I am a musical imbecile but I saw my first ever opera earlier this year and it was wonderful. Ok, it was one of the 'pop' operas (Cavalleria Rusticana and Pagliacci) but it was just beautiful. The choral singing was so moving and the staging was well done. Loved it.

Ladydepp · 17/11/2016 22:59

I'm a musical imbecile too but immensely appreciative of people who are musically gifted, which you obviously are Cote!

My mother is the world's greatest Bach fan and (an amateur) pianist but I have never heard her mention Rameau, I must ask her what she knows about him next time I see her.

  1. Skellig by David Almond - many of you have read this gorgeous little book about a boy who finds a rather decrepit angel in his garden shed. I loved it, very moving and magical.
Cedar03 · 18/11/2016 13:04

For lighthearted cheery periods books you could try Miss Pettigrew Lives for a Day by Winifred Watson or - perhaps more challenging Party Going by Henry Green. Both are full of young people having a rather jolly and, sometimes, thoughtless time. Miss Pettigrew gets the chance to leave her down at heel life for a day. In party going a group of friends who are going on holiday meet at a London fog bound station and various things happen while they wait for the train.

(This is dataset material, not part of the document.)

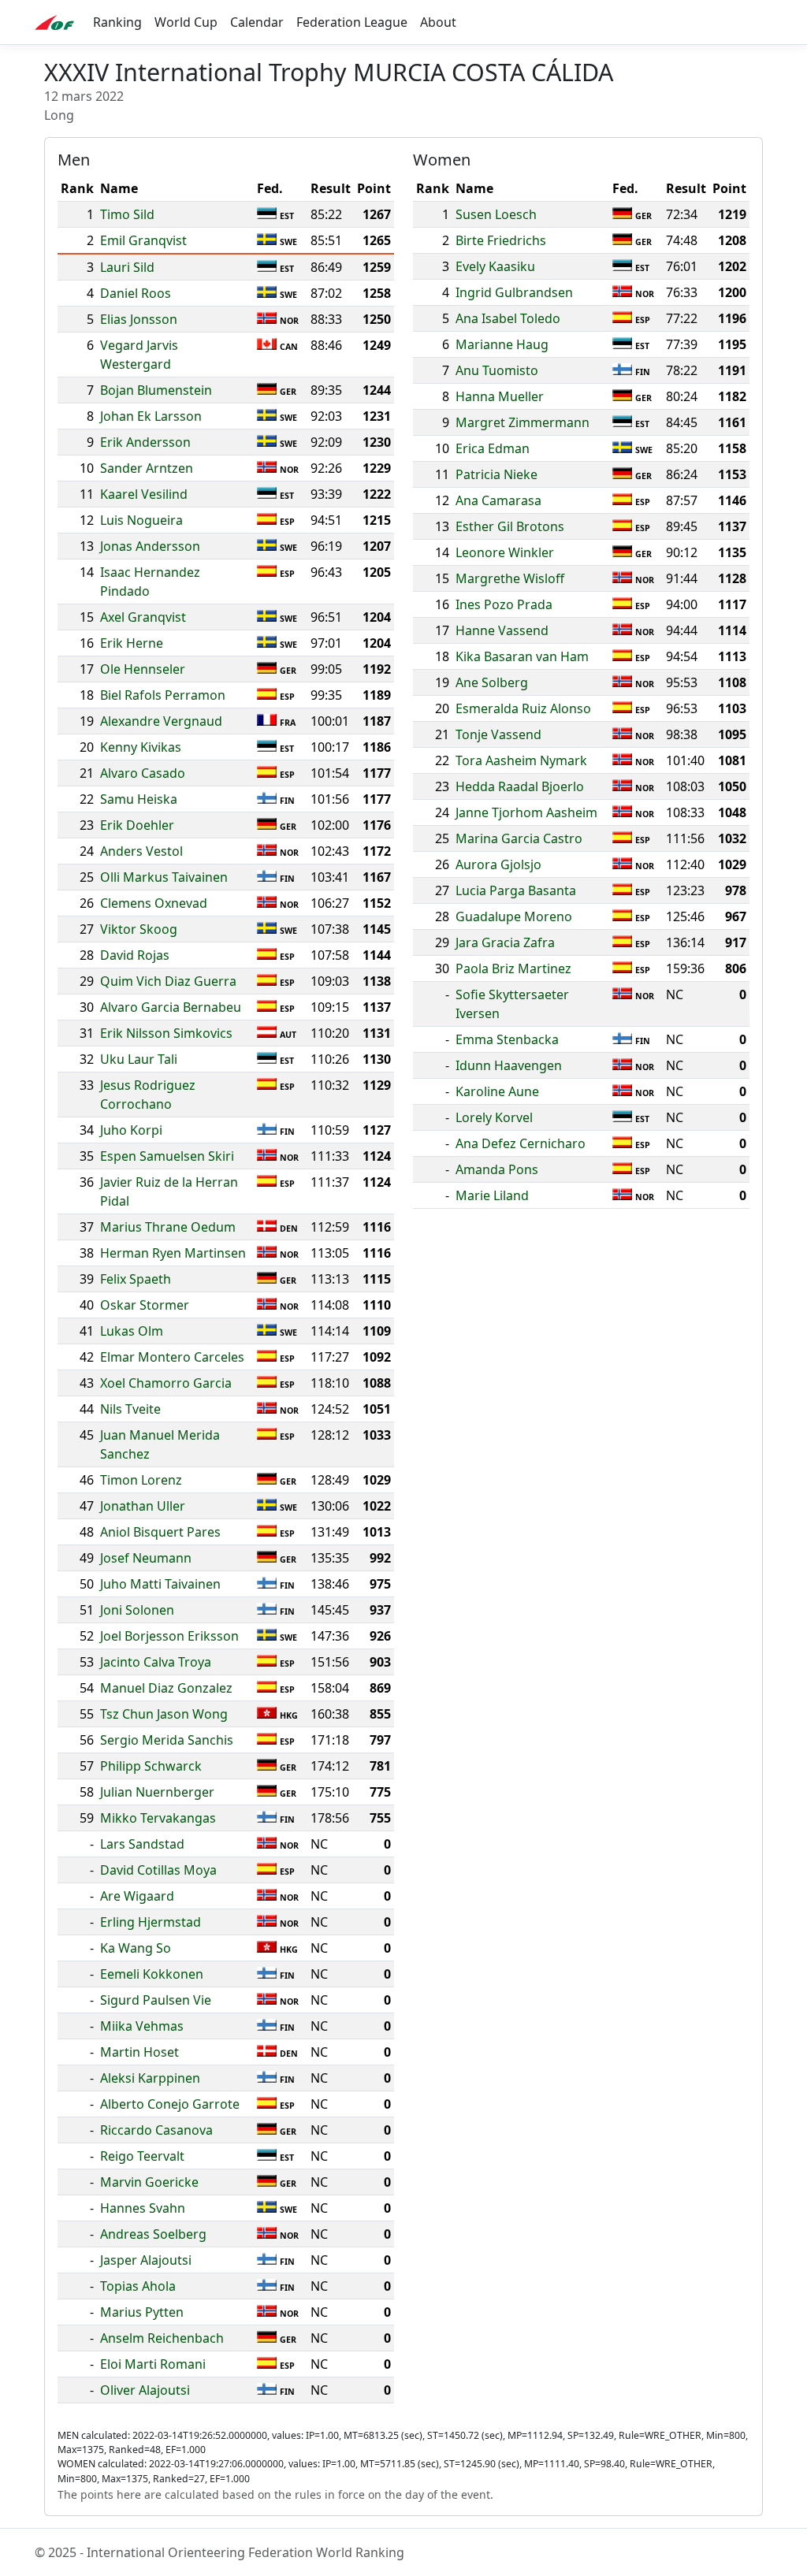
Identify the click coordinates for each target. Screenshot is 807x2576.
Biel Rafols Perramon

68 A Good Muslim by Tahmima Anam this is the sequal to A Golden Age which I read recently. Maya returns home having become estranged from her brother after the war in the first book. This book examines what happens after a brutal - if brief - war. How do people live their lives and cope with the things they've seen or done. Maya is still angry about so many things and particularly with her brother who has become a devout Muslim. Something she finds almost impossible to accept. I didn't enjoy this one as much as the first book. I missed the perspective of the mother which was so powerful in the first book. It also didn't really explore the perspective of the brother as well as it could have done.

I've now read more books than I did last year. Which means I've either sped up or read easier books this year Smile

RemusLupinsBiggestGroupie · 18/11/2016 16:21

I know I've said it before (and will doubtless say it again) I adore Skellig.

Cote I'm still battling with the obnoxious writer and his ridiculously overlong book. When it's good (ie when Holmes is present and actually doing something) it's really quite gripping. Unfortunately there are zillions of pages in which this is not the case, and then it as boring as Westlife but with a larger vocabulary.

Sadik · 18/11/2016 17:44

103 Lady Midnight by Cassandra Clare
Improbably glamorous teenagers battle the forces of evil, pausing from time to time for an emotionally traumatic doomed love affair. Fortunately, one can be reasonably sure that by the end of book 3 (or possibly 5), the forces of evil will be vanquished, and obstacles to love overcome.

I can't imagine that anyone reads CC for the quality of her writing or the plausibility of her plots, but as romantic escapism they hit the spot nicely.